SPG measurements showed that all stimulations produced values between 55% and 70% of dorsiflexion, indicating that increases in microcirculatory flux are possible without substantive distortion of the calf. This is an additional measure supporting the potential ease of use of the device, and suggests the potential for improved compliance. Additionally, it has been shown that muscular contractions at 30% of the maximum possible muscle contraction (equivalent to dorsiflexion) result in significant blood flow increases (31). Finally, tissue oxygen was maintained at 92% or greater at all stimulation programs in the stimulated leg compared with baseline. Tissue oxygen values were also significantly higher in the stimulated leg compared with the unstimulated leg at most stimulation programs.
The present study demonstrates that electrical nerve stimulation using this novel technique is safe, and significantly increases blood flow and velocity by magnitudes that have not been shown before. Additionally, the device was well accepted and tolerated by healthy volunteers and, therefore, ideal for the development of a DVT prevention device for use in and out of the hospital. The small size of the device will also encourage future developments of commercially available DVT prevention devices for air travel because there are currently no comparable electrical devices available. The only current clinically recommended solution for DVT prevention on long-haul flights is graduated compression stockings, which are cumbersome and uncomfortable.

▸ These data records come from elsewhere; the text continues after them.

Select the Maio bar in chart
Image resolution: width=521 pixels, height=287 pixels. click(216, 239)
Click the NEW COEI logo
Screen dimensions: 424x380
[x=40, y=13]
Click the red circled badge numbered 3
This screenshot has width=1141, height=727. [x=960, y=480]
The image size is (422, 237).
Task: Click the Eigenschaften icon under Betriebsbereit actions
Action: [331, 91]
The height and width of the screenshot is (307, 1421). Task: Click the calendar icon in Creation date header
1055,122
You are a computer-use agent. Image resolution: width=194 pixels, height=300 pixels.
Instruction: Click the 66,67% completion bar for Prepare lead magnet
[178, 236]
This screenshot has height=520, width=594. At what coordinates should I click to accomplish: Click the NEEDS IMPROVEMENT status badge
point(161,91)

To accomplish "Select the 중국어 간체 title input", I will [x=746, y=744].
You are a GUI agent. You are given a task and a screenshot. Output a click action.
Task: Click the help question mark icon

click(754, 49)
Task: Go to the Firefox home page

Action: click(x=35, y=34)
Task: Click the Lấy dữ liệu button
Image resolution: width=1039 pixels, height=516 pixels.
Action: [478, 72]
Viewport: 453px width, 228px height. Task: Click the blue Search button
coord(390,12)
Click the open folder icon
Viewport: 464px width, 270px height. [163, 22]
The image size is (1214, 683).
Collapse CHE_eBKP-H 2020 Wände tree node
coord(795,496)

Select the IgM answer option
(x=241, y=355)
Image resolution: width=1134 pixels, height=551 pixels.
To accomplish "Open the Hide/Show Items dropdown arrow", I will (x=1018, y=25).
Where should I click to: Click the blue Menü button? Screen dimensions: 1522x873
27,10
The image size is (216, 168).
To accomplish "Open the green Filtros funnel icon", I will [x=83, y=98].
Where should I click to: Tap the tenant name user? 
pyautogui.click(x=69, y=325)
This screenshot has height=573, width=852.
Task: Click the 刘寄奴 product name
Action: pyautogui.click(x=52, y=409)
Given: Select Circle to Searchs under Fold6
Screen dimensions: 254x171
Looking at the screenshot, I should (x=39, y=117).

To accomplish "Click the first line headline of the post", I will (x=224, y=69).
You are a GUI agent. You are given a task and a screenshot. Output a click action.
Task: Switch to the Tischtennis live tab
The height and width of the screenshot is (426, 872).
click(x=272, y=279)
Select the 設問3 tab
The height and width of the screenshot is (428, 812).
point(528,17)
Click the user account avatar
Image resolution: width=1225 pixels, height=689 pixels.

Furthermore, the increases in capillary blood flow in the skin (laser Doppler fluxmetry data), venous blood flow (ultrasound data) and preserved tissue oxygen are strong indicators for potential use of the device in wound care. It has been shown that electrical stimulation affects the inflammation and proliferation phases by increasing blood flow, enhancing tissue oxygenation, promoting phagocytosis (32), and stimulating fibroblast (33) and epithelial cells (28). Hence, it has been widely used as an additional therapy in wound care management (eg, for pressure, venous and ischemic ulcers) (34–36).
The enhancement of venous return from the lower limbs and the substantive increases of microcirculatory flux will reduce peripheral vascular resistance. These findings may also be relevant to the management of heart failure. To evaluate a physical device for out-of-hospital DVT prevention, the following aspects should be addressed: safety, effectiveness, portability, size, ease of use and cost. To our knowledge, there are no studies on electrical nerve stimulation of the lower limb to evaluate the efficacy of potential out-of-hospital DVT prevention devices. The present study provides a detailed analysis of blood flow changes during the application of electrical nerve stimulation of the common peroneal nerve of the lower limb. Due to the highly significant data shown in the present study, we believe that the tested device has great potential for the development of a novel, easy-to-use, pain-free DVT prophylaxis device, with a potential for use in an outpatient setting.
Footnotes
FUNDING SOURCE: Sky Medical Technology, UK.
CONFLICT OF INTEREST: Drs Arthur T Tucker and Duncan S Bain are named inventors of the nerve stimulation technology described in this study, on behalf of Sky Medical Technology.